I feel so anxious and defeated about being a mom. I stared at the ceiling all night last night waiting for my girl to wake up, because sleeping felt like a pointless waste of time. I think I am getting strangely manic about taking care of her. I dunno, I am probably not making much sense.
Just saying hi and that you're not alone. I've been relatively stable as well for a few years, and my depression and anxiety have started to creep back in. The last time I fought with this I almost died too. I'm glad you're reaching out though, I know it takes a lot to (for me at least).
pele, of course you are welcome to post here. I'm so sorry you are struggling. Sleep deprivation triggers my depression too. I went to a very dark place when my son was a baby and I was so, so sleep deprived, and now if we have an off night I feel those old feelings start to bubble up again - it's crazy how fast they resurface!

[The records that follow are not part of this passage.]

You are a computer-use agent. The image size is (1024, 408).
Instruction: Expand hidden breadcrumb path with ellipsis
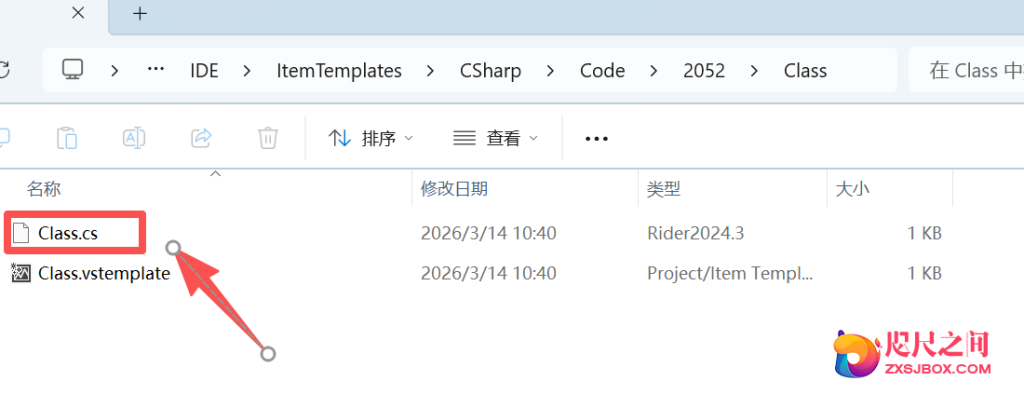coord(155,70)
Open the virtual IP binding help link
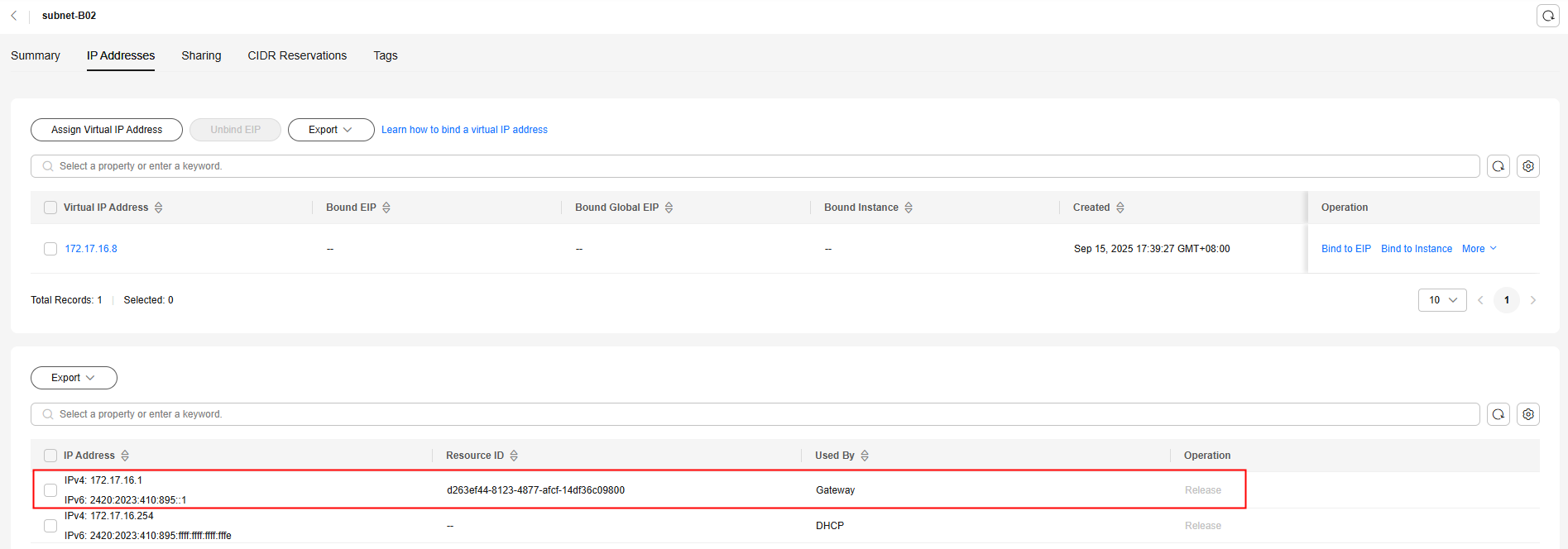 464,130
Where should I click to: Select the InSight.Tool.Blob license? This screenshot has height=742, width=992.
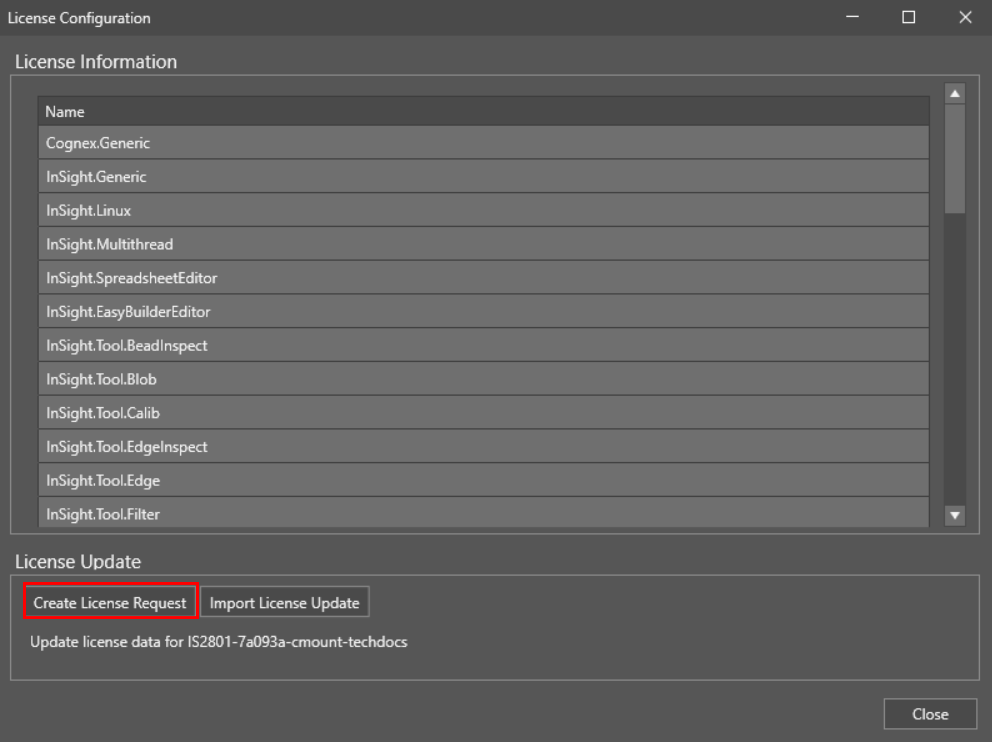(483, 380)
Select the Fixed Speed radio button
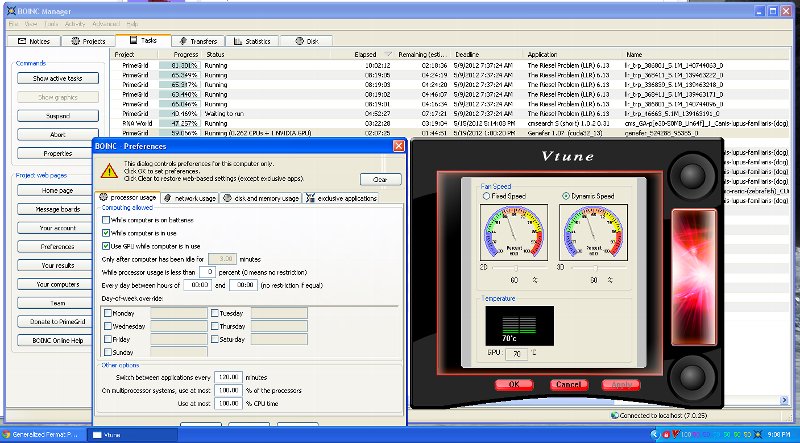The image size is (800, 443). (x=487, y=195)
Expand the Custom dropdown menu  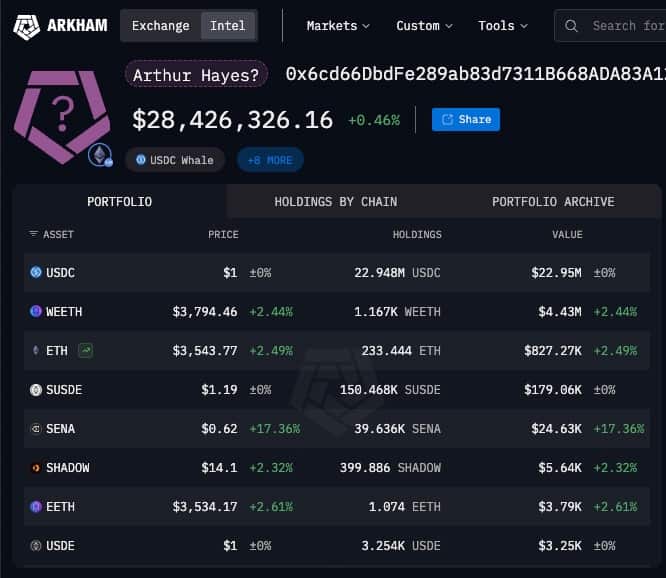pyautogui.click(x=424, y=26)
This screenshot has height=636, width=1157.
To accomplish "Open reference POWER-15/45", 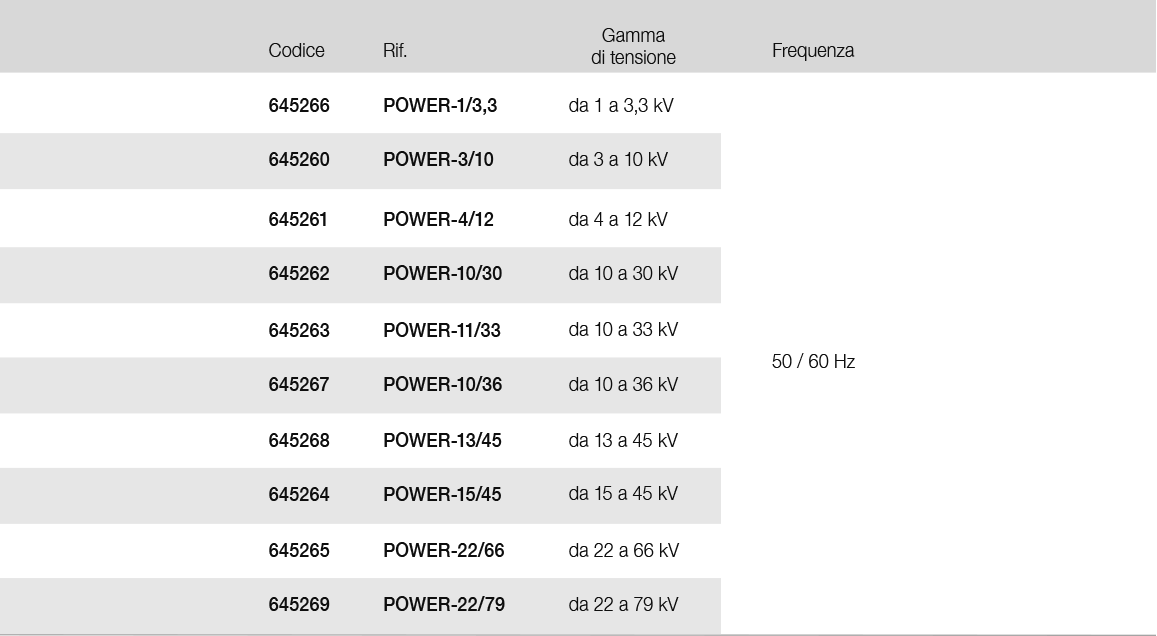I will 443,494.
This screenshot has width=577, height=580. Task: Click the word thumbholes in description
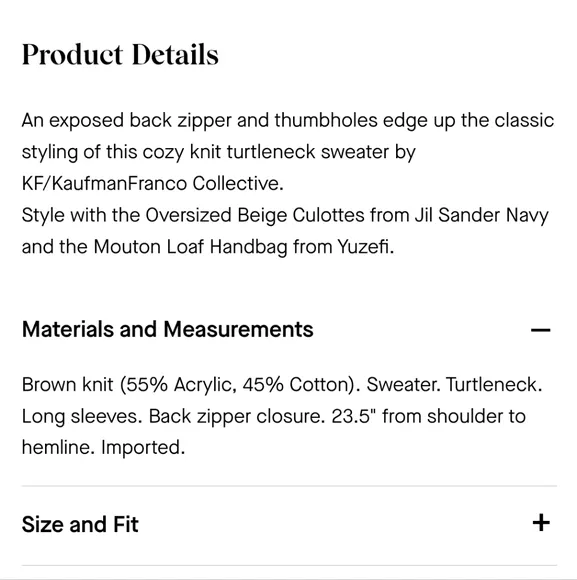tap(326, 120)
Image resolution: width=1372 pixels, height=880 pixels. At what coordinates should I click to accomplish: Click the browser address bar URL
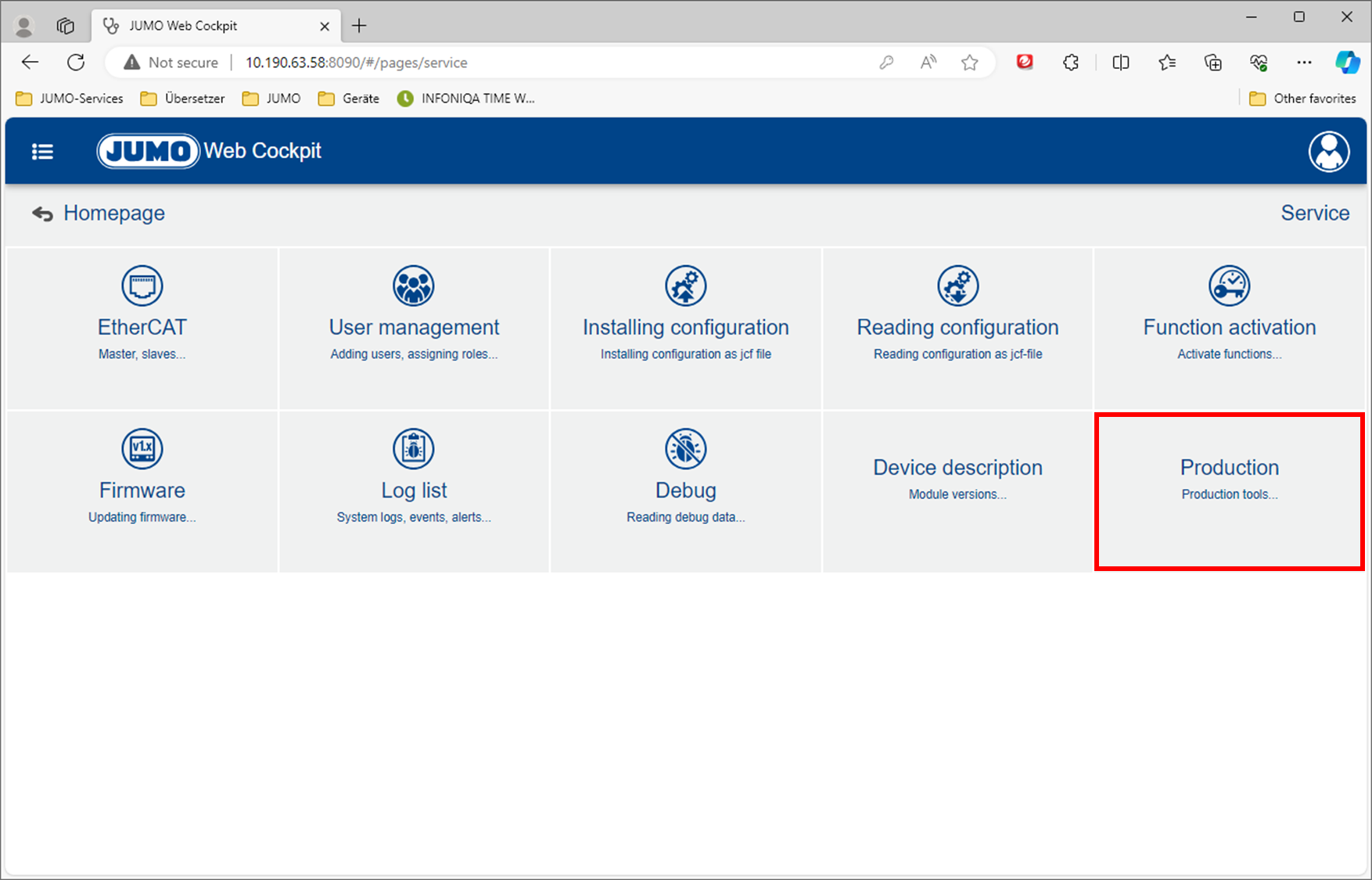coord(356,63)
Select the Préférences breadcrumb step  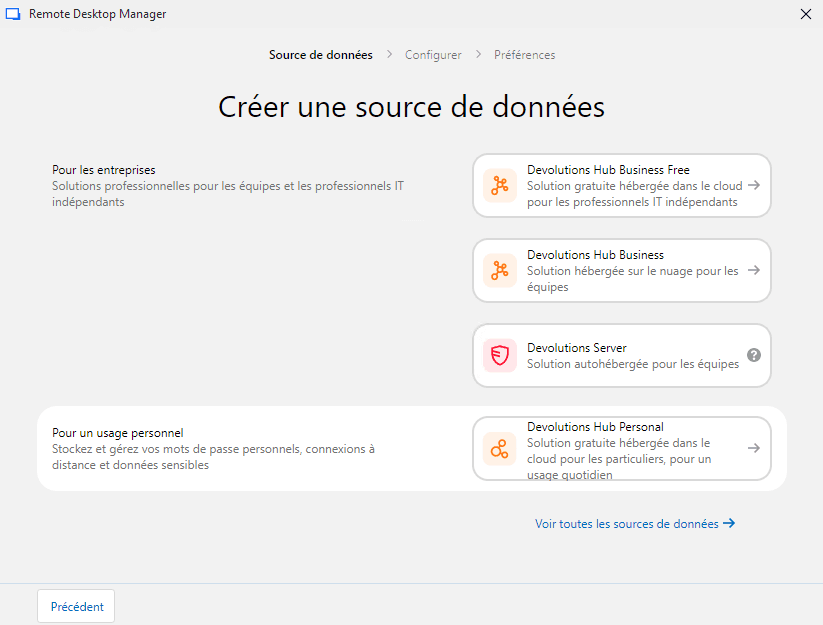[x=524, y=55]
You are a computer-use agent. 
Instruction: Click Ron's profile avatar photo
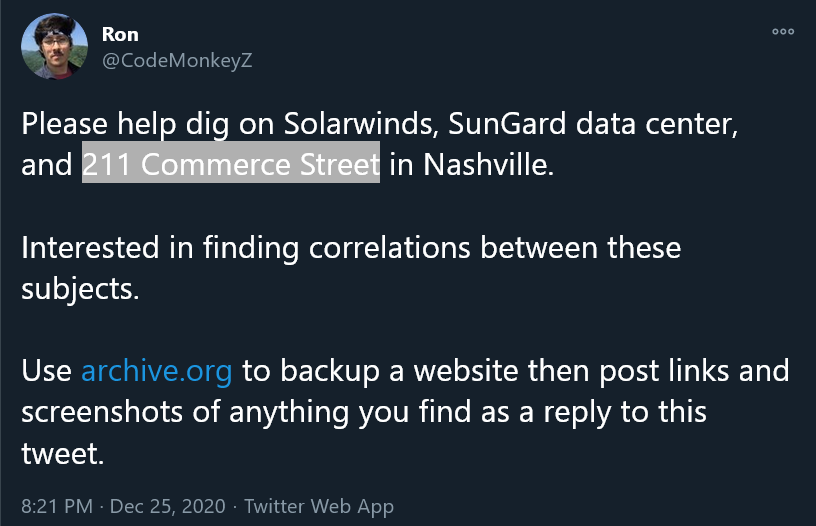coord(53,46)
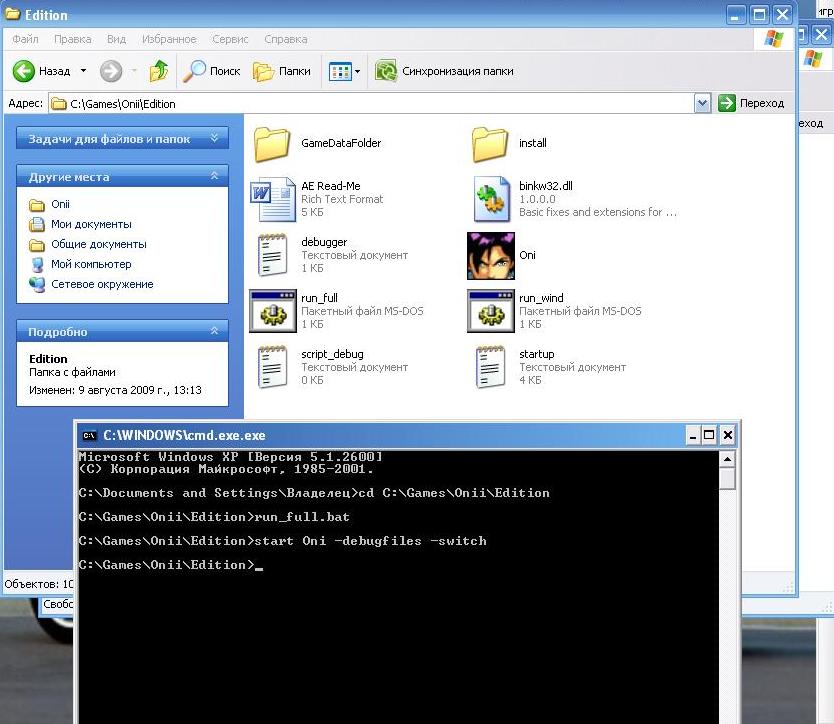The width and height of the screenshot is (834, 724).
Task: Toggle the Папки folders pane button
Action: (x=281, y=71)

Definitely talk to your OB, GP, or even your LOs pedi. You do not need to feel this way and you can get help. We will give you as much support as we can. Big hugs, I'm glad you reached out to us.
I did talk to my OB at my six week appointment, and she was pretty convinced I didn't have PPD, just that I was tired and stressed by a high needs baby. I agreed with her at the time, but the longer I go on this path, the less it feels like this is going to go away soon.
I feel so anxious and defeated about being a mom. I stared at the ceiling all night last night waiting for my girl to wake up, because sleeping felt like a pointless waste of time. I think I am getting strangely manic about taking care of her. I dunno, I am probably not making much sense.
My OB didn't think I had PPD either, but I asked for a mental health referral anyway. My therapist could tell right away that I was depressed. I should have got help much sooner than I did. You are making sense, at least to me. I was, and still am, an anxious mom. I struggle to sleep when I'm worrying about him or think he is going to wake up soon. It's always kind of a relief when he finally does because then I can tend to him and make sure he's ok. Not sure if that's the same as your experience but I don't think you need to worry about not making sense here.